Neben den direkten Auswirkungen auf den Beitrag zieht ein Tarifwechsel noch weiteres nach sich

Oft wird die Beitragsersparnis durch einen Wechsel in leistungsschwächere Tarife „erkauft“. Der Wechsel zurück ist aber nur mit einer Gesundheitsprüfung möglich.
Der Wechsel aus der Bisex-Welt in die Unisex-Welt führt dazu, dass der Standardtarif im Alter nicht mehr gewählt werden kann. Ein Zurück in die Bisex-Welt ist nach einem Wechsel in die Unisex-Welt nicht mehr möglich.

Wechseln besonders viele „Gesunde“ aus einem Tarif-Kollektiv, ist das verbleibende Kollektiv im Durchschnitt „kränker“ als ursprünglich kalkuliert. Dieser Effekt erhöht die Leistungsausgaben zusätzlich und muss über das Instrument der Beitragsanpassung später ausgeglichen werden.

Wechseln besonders viele Frauen in die Unisex-Tarife, hat das zur Folge, dass der Geschlechtermix angepasst werden muss. Insbesondere der Fakt, dass Frauen im Durchschnitt länger leben als Männer und häufiger zum Arzt gehen, beeinflusst die Prämie ungünstig. Langfristig haben die Kunden der Unisex-Welt dann keinen wirtschaftlichen Vorteil mehr.
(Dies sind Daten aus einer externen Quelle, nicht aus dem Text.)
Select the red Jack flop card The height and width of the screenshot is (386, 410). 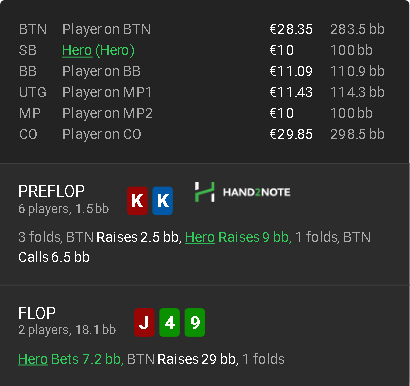tap(144, 322)
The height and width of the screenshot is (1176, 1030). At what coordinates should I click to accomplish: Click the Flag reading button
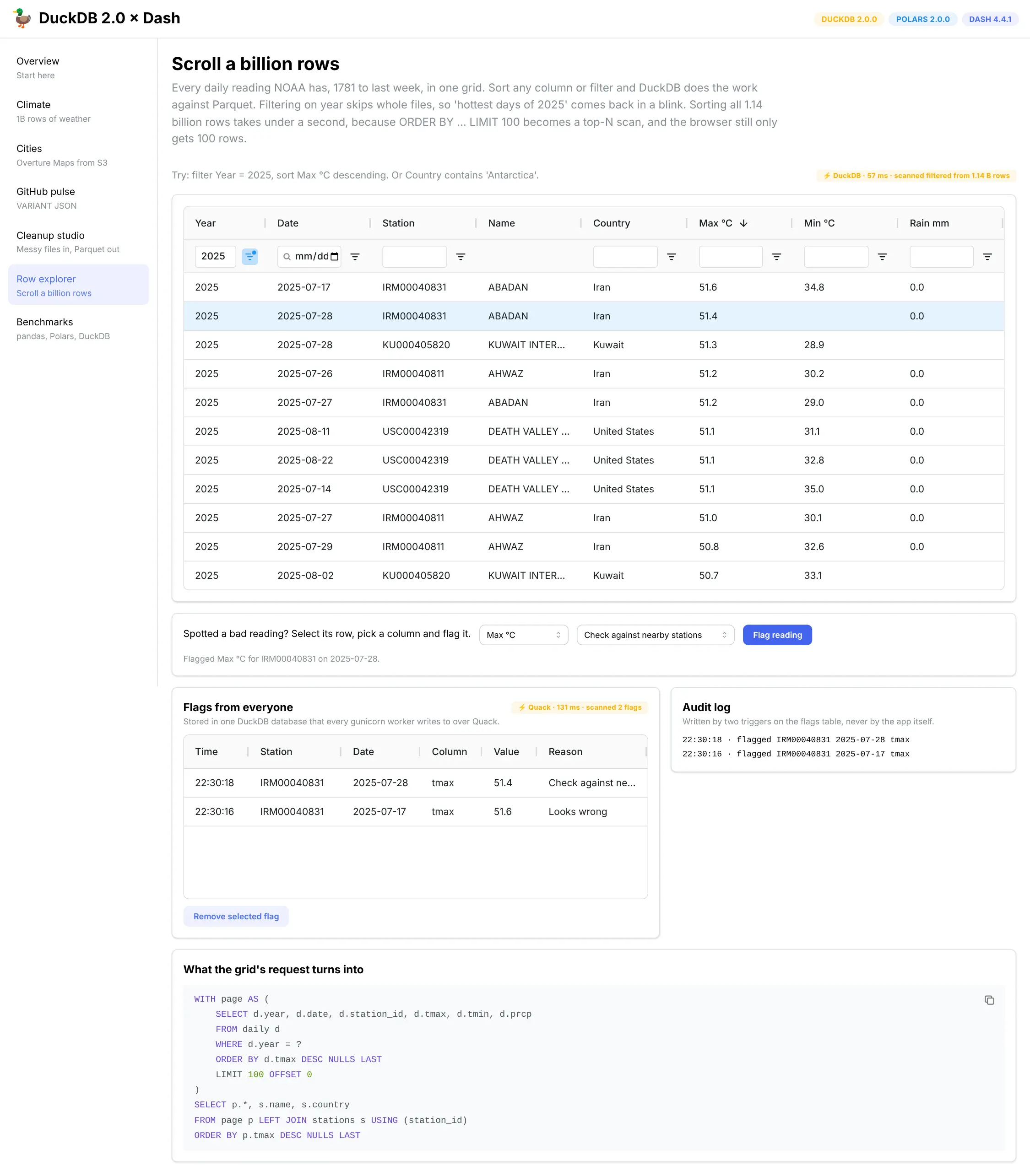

Neben den oben beschriebenen Folgen sind noch weitere Auswirkungen zu berücksichtigen, wenn ein leistungsschwächerer und somit günstigerer Tarif gewählt wird:
Leistungsschwächere Tarife bauen weniger tarifliche Alterungsrückstellungen auf.

- Es werden weniger zusätzliche Alterungsrückstellungen (ZAR) gebildet.

- Es fließen weniger Mittel in den gesetzlichen Zuschlag.

Es lohnt sich daher genau zu prüfen, ob der Tarifwechsel wirklich dauerhaft sinnvoll ist und die gewünschte Ersparnis nicht mit einem Wegfall wichtiger Leistungen verbunden ist – sprechen Sie darüber mit Ihrem Berater.